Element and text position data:
--*--

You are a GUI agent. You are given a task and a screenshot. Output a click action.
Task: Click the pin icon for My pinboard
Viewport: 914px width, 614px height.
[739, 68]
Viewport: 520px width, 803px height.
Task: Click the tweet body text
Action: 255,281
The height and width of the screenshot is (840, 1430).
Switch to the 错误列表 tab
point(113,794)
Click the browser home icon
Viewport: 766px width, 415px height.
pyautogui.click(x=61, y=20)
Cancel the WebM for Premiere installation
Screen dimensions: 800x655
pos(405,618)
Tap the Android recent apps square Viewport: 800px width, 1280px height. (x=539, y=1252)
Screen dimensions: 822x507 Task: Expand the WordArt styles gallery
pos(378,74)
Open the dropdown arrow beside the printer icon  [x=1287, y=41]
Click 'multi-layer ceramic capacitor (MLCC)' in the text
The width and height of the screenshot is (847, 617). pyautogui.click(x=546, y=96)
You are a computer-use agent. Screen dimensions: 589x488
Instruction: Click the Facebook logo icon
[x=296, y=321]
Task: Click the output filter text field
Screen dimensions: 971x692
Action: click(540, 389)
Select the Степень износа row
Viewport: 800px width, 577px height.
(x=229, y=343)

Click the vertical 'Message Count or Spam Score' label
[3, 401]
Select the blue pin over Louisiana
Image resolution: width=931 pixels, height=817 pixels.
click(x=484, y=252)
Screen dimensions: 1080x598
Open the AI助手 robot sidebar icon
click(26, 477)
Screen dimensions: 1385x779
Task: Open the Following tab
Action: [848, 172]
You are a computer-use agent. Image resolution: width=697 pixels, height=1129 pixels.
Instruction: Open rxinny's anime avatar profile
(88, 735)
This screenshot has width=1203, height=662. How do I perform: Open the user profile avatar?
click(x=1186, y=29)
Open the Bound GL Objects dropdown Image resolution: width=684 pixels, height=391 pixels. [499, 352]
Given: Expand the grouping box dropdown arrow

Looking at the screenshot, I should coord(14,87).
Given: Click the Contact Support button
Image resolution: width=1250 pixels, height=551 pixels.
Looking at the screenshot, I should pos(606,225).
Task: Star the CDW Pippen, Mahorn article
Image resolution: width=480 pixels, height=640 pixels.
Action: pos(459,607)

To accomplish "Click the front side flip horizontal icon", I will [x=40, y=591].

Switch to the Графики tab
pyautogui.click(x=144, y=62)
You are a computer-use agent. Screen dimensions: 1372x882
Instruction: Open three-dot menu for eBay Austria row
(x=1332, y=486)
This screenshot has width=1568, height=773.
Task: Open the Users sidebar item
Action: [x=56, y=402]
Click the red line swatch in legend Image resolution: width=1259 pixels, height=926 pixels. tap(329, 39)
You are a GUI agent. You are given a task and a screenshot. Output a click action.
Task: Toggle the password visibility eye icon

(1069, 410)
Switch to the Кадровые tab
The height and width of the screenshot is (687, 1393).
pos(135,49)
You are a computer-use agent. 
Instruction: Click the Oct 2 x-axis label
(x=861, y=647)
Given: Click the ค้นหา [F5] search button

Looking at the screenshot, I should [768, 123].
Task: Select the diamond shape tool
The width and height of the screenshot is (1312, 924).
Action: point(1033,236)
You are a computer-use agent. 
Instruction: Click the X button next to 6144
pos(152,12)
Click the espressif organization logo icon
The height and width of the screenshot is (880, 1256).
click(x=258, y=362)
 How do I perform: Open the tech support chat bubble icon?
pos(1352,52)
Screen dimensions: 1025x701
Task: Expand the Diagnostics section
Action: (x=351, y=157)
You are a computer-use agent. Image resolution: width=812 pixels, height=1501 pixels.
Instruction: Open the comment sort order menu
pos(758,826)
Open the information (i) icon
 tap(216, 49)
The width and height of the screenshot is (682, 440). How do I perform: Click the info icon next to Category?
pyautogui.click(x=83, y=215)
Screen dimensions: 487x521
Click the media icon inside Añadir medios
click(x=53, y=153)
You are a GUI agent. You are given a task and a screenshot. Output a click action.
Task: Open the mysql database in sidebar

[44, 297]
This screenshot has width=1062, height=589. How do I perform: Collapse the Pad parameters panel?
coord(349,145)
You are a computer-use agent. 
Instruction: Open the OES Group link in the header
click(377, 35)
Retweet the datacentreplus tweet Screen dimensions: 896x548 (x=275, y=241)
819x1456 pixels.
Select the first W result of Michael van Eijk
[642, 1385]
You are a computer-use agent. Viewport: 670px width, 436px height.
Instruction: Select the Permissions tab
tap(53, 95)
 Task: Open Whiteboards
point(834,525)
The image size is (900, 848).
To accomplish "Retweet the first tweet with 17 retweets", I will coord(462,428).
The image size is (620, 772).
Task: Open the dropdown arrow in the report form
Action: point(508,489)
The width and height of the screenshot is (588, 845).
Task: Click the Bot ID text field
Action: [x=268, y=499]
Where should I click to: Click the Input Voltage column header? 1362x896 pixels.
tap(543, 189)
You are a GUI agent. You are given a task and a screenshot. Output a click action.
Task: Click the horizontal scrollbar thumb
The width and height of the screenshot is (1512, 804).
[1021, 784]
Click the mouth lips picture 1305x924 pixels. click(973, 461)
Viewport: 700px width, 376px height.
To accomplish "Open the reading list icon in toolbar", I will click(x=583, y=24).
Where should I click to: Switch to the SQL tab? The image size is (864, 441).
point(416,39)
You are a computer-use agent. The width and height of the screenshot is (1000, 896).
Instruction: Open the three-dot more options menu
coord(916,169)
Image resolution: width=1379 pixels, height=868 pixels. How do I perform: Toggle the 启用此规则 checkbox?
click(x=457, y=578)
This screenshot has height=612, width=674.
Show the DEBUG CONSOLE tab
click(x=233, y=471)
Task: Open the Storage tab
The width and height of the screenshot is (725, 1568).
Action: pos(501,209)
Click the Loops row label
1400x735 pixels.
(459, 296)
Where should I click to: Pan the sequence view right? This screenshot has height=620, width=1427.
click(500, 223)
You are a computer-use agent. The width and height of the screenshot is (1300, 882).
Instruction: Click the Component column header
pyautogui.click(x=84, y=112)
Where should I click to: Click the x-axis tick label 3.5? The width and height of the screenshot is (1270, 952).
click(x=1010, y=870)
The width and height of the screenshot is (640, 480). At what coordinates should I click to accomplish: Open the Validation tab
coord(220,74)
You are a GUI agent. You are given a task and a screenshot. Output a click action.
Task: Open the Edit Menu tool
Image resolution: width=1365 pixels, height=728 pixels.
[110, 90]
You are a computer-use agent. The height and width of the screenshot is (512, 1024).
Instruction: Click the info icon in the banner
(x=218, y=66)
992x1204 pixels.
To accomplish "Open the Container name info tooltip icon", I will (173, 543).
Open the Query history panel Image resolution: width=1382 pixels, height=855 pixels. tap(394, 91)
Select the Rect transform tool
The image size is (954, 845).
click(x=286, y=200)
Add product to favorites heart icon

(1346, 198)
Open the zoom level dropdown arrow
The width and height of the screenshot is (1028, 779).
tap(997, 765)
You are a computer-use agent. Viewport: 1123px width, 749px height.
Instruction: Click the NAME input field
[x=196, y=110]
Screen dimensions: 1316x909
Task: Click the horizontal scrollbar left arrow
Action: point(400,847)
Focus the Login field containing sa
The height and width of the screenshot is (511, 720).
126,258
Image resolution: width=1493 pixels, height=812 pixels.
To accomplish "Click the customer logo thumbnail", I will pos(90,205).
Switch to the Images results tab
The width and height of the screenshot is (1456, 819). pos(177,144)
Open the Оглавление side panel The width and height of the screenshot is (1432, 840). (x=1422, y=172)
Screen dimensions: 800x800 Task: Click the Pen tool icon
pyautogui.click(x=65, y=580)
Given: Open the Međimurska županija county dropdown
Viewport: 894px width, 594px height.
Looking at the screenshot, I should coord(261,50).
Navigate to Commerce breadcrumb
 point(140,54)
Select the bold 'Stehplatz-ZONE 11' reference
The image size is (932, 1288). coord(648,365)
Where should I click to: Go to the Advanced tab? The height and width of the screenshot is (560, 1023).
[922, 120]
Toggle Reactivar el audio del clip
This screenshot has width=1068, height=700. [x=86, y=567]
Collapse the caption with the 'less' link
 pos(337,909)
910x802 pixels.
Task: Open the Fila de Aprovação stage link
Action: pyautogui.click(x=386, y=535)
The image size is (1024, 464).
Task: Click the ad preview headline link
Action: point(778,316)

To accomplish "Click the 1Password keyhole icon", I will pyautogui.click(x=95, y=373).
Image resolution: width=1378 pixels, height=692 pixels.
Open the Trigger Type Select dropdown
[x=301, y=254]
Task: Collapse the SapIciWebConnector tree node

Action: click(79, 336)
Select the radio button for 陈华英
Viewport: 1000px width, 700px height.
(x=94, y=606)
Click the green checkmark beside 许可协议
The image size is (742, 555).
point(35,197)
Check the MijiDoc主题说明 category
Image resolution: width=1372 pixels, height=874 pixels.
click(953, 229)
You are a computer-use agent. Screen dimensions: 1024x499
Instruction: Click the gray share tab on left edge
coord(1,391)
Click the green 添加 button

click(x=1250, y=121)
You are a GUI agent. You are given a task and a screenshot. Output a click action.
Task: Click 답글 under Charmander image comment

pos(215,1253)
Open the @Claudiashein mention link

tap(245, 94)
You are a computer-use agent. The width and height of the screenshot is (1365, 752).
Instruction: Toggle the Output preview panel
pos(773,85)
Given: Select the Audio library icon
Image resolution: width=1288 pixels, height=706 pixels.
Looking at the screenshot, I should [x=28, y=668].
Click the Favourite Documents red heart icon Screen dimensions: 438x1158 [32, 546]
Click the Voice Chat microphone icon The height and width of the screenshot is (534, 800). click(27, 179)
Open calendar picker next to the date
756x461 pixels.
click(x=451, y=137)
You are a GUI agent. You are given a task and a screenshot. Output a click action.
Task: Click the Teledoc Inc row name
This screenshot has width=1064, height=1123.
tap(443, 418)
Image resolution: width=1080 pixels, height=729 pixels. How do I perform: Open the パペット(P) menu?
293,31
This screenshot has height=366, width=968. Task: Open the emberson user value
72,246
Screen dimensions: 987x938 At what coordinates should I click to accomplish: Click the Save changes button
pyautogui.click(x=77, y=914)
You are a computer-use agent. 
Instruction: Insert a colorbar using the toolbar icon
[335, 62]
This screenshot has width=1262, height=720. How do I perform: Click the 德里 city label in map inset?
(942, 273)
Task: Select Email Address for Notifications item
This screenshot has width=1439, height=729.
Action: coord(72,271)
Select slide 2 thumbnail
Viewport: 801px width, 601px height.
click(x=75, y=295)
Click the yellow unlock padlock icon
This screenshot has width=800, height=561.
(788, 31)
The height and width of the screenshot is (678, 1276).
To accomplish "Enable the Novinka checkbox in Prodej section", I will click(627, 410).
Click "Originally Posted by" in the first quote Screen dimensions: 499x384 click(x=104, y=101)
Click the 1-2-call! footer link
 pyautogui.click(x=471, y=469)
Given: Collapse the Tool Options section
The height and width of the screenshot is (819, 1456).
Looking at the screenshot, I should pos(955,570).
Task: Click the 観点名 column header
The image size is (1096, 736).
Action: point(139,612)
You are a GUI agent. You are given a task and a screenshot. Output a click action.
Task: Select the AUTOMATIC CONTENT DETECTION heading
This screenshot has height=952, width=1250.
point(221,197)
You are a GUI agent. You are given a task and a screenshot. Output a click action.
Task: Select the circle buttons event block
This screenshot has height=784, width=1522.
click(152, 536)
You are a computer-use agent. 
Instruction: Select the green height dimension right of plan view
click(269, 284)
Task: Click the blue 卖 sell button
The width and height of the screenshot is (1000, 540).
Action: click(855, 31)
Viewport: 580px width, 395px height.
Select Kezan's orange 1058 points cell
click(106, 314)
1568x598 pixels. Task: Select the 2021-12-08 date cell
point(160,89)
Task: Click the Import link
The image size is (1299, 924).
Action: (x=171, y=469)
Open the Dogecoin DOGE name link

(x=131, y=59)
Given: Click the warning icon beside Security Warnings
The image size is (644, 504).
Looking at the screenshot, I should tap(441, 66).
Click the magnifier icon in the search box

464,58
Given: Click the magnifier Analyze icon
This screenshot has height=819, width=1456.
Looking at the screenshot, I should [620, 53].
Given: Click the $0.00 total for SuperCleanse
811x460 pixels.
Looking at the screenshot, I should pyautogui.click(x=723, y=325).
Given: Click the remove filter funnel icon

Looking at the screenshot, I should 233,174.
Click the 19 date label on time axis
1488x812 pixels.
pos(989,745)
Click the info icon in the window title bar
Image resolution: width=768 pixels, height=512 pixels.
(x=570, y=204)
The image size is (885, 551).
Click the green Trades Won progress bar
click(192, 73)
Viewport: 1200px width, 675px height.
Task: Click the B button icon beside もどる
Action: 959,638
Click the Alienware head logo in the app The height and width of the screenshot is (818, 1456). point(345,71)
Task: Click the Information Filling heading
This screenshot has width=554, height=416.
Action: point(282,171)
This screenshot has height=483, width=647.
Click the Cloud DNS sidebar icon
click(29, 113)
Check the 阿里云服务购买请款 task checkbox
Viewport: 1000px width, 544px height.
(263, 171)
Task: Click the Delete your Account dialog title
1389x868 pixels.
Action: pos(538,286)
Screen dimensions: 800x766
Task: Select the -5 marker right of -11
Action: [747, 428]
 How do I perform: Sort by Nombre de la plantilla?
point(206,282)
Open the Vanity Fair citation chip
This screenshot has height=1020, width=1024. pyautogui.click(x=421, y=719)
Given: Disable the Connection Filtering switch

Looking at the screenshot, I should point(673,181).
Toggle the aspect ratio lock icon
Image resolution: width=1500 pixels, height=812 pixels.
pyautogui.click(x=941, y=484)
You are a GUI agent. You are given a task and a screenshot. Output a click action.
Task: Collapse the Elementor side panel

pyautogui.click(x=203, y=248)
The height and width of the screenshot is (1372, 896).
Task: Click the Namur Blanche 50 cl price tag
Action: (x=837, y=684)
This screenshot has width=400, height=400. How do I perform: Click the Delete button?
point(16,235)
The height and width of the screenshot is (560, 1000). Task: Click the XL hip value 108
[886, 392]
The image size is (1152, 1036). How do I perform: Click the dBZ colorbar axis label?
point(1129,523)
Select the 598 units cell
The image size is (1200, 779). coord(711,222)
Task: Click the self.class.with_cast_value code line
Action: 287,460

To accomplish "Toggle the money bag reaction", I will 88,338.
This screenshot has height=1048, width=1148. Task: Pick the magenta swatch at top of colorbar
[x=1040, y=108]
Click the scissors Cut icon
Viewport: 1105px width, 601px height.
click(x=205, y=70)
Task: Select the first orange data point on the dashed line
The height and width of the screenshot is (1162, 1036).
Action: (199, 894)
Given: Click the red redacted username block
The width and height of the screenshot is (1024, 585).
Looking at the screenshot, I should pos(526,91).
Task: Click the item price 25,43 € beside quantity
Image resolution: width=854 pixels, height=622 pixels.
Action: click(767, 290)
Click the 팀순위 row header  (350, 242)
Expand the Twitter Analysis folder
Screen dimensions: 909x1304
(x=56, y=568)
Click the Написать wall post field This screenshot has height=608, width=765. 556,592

--*--

Given exercise: Copy out every line in the records that contains the word "dropdown".

Solution for this exercise:
Open the dropdown arrow beside the printer icon  [x=1287, y=41]
Open the Bound GL Objects dropdown Image resolution: width=684 pixels, height=391 pixels. [499, 352]
Given: Expand the grouping box dropdown arrow
Task: Open the dropdown arrow in the report form
Open the zoom level dropdown arrow
Given: Open the Međimurska županija county dropdown
Open the Trigger Type Select dropdown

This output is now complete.